Si tengo tengo que
empezar a explicar porque me gusta tanto leer...mi memoria se remonta
hasta el principio de mi infancia.
Todo empezó con un
ritual que todos los padres conocen.
El niño (en este caso,
la niña que era yo) que no se quiere ir a la cama y al que hay que
contarle un cuento para lograr dicho fin. En mi caso personal, fue mi
padre quién empezó a contarme cuentos, sentado a la vera de mi
cama.
Mis recuerdos hacen que
sea capaz de recordar sensaciones, ruidos, olores. Sensaciones, que
me transportan a poder sentir el calor de aquella cama de mi vieja
habitación, debajo de aquellas mantas que pesaban tanto pero que, a
su vez, tanto calentaban. La habitación a oscuras, con la sola
iluminación de una rayita de luz que proveniente de la cocina,
iluminaba la silueta de mi padre. Y su olor...¡lo bien que olía!,
hacía que me trasmitiese una sensación de seguridad y de
tranquilidad con la que luego, posteriormente, me dormía. Y en este
contexto que describo, soy capaz de volver a oír su voz...que
empezaba a contarme el cuento escogido para esa noche...
Actualmente me sigue
sorprendiendo el recordar que tenía un repertorio variado de diversos
cuentos que luego me contaba. Primeramente, me daba a elegir y,
normalmente siempre escogía uno de mis favoritos: “Alí Babá y
los 40 ladrones”

» **Datos recopilados**:
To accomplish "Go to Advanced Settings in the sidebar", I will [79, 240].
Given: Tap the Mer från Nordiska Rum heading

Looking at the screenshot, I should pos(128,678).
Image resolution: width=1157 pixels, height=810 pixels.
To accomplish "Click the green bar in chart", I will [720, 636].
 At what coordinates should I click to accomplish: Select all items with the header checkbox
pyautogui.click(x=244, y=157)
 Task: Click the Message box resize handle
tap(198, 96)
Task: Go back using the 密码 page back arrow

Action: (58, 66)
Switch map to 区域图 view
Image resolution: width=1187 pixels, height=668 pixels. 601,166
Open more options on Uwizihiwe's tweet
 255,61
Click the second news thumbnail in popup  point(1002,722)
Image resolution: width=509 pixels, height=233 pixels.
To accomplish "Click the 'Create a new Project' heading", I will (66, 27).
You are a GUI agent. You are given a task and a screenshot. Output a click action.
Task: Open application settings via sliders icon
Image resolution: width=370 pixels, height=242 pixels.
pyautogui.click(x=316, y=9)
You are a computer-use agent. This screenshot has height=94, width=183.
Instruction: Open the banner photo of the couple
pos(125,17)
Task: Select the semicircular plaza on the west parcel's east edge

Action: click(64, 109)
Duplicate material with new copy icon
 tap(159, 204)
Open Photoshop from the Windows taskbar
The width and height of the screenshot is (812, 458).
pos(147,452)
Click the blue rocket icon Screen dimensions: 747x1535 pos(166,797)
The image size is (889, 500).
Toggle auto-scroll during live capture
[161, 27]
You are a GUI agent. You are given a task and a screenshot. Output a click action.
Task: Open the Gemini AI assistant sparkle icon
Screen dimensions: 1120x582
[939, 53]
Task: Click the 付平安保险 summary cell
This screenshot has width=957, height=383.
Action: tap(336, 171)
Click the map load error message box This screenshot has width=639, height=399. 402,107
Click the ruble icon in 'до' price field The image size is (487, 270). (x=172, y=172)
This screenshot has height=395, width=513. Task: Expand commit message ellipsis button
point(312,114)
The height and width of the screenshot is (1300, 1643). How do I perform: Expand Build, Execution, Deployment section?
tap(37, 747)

» **EJERCICIOS PROPUESTOS**:
• A. Según el fragmento sobre la lectura, ¿quién empezó a contarle cuentos a la narradora?
• B. Copia las líneas de las entradas empezando por la que contiene "Image resolution: width=509" y terminando después de la que contiene "tap(159, 204)".
Las entradas no guardan relación alguna con el fragmento.

» **RESPUESTAS POR EJERCICIO**:
• A. Su padre, sentado a la vera de su cama.

• B.
Image resolution: width=509 pixels, height=233 pixels.
To accomplish "Click the 'Create a new Project' heading", I will (66, 27).
You are a GUI agent. You are given a task and a screenshot. Output a click action.
Task: Open application settings via sliders icon
Image resolution: width=370 pixels, height=242 pixels.
pyautogui.click(x=316, y=9)
You are a computer-use agent. This screenshot has height=94, width=183.
Instruction: Open the banner photo of the couple
pos(125,17)
Task: Select the semicircular plaza on the west parcel's east edge

Action: click(64, 109)
Duplicate material with new copy icon
 tap(159, 204)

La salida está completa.